WHAT YOU HAVE TO DO:
Give the total of lines holding the word "entry" in the records below, and nothing else.

DATA FOR THIS TASK:
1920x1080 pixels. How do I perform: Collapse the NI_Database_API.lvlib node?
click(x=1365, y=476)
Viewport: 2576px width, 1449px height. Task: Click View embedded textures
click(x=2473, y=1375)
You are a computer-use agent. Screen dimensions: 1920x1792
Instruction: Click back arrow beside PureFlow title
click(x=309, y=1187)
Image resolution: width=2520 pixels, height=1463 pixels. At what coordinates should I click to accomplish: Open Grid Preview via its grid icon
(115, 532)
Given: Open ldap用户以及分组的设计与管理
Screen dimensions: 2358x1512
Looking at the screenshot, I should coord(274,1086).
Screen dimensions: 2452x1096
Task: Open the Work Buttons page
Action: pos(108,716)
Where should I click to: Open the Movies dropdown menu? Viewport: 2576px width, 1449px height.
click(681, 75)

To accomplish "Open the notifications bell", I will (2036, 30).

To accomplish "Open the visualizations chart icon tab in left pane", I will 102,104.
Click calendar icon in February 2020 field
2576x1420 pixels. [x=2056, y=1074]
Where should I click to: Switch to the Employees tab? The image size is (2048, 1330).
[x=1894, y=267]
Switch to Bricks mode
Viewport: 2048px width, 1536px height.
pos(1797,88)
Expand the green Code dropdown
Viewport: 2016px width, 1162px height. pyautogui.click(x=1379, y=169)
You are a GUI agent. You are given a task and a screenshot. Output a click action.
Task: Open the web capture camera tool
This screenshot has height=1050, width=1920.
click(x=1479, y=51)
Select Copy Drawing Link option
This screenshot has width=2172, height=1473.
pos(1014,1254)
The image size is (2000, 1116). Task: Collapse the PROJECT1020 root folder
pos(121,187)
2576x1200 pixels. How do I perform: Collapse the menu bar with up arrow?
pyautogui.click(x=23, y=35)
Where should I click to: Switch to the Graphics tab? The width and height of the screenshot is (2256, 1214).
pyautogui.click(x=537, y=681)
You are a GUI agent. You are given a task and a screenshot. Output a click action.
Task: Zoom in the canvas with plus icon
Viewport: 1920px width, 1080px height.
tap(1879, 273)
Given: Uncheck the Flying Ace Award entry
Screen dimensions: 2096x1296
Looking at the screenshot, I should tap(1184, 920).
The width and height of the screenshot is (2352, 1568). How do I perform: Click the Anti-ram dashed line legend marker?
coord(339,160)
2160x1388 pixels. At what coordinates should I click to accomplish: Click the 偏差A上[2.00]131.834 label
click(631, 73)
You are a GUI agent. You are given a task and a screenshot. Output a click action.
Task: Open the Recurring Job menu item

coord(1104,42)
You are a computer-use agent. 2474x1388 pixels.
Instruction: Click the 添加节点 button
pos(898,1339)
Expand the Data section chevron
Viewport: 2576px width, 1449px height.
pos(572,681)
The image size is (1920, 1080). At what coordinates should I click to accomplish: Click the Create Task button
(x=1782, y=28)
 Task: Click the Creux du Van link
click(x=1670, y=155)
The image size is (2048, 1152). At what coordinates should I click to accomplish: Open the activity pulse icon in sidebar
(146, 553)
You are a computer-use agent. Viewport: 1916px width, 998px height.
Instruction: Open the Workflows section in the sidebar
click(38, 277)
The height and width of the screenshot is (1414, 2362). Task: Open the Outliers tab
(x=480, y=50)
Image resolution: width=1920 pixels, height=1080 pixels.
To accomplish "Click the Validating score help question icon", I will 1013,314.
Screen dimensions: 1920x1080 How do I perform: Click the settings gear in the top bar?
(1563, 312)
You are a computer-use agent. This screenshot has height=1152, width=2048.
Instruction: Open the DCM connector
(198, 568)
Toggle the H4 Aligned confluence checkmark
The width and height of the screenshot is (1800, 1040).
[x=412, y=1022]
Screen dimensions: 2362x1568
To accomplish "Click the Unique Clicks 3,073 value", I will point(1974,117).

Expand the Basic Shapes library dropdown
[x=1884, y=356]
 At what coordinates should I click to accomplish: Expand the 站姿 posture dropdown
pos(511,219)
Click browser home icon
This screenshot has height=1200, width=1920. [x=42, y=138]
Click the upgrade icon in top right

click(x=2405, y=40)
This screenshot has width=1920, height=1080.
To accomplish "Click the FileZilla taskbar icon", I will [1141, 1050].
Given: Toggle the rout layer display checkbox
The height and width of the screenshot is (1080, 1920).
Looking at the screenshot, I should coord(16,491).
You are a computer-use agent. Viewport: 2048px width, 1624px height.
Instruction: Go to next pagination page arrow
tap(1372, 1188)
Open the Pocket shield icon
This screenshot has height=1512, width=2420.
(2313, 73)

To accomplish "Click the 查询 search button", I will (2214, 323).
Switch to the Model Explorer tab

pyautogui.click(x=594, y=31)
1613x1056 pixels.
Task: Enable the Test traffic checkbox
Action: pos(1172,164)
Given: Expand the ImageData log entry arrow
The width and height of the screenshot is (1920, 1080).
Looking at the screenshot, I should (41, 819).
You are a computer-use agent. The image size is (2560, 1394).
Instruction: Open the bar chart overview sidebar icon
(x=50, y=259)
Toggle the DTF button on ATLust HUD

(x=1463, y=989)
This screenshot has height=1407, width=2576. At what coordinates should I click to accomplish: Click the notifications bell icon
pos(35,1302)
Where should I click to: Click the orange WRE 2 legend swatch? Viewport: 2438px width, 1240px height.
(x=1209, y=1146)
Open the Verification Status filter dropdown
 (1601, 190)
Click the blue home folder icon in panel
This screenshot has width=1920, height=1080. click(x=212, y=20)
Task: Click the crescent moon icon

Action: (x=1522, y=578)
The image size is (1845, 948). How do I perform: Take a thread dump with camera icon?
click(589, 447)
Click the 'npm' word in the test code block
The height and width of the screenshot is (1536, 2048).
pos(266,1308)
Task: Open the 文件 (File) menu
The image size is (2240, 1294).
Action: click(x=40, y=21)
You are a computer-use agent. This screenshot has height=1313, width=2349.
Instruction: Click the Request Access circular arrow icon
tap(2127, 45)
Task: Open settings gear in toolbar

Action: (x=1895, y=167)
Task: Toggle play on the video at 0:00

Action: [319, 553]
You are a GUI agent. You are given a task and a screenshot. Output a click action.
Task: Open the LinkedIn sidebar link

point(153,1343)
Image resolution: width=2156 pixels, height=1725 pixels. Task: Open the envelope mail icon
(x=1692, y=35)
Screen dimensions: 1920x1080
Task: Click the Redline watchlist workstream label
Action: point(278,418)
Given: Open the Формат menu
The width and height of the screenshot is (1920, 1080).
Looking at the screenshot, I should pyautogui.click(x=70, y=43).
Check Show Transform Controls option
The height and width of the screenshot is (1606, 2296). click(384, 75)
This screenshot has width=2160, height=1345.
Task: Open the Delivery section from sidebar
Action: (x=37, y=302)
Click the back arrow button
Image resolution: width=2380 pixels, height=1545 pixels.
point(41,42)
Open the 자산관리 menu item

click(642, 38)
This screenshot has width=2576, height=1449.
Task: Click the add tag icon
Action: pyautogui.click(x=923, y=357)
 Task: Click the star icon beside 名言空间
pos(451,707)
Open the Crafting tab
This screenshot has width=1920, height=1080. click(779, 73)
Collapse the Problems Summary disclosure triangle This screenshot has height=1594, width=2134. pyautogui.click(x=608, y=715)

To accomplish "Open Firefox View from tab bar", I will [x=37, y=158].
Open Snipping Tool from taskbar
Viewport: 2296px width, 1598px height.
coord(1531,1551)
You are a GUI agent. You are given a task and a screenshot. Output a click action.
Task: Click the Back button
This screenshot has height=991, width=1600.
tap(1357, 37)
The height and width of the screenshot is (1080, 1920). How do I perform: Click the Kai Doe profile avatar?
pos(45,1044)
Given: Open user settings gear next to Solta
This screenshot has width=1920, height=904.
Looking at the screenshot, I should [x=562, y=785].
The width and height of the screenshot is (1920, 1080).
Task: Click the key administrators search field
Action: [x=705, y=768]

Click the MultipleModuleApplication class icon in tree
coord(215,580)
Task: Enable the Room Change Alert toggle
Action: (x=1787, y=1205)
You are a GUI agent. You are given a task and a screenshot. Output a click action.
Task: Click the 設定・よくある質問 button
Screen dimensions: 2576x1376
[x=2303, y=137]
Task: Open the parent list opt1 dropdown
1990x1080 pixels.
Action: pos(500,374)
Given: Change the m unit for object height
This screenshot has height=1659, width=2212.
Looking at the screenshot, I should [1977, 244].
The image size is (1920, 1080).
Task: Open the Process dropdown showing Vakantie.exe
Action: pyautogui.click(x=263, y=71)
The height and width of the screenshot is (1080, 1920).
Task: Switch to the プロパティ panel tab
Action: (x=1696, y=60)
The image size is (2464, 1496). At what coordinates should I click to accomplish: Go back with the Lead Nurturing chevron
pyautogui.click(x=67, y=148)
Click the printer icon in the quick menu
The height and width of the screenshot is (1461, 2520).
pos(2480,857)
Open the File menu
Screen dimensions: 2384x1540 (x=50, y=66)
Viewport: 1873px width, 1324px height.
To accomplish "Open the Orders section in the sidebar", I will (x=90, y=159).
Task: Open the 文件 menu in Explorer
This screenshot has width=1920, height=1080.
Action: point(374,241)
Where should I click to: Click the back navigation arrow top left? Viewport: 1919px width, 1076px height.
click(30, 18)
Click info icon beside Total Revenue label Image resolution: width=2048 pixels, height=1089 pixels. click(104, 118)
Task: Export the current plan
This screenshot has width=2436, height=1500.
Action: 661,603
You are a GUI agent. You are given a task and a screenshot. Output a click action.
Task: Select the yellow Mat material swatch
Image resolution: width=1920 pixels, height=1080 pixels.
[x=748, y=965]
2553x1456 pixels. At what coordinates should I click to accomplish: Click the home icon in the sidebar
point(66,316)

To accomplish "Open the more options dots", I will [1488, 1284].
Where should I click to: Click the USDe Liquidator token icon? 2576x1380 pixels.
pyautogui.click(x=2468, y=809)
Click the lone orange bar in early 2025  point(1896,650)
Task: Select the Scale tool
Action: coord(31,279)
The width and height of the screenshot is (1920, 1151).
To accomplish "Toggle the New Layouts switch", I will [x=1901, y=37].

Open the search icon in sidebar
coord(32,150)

RESPONSE TO THIS TASK:
2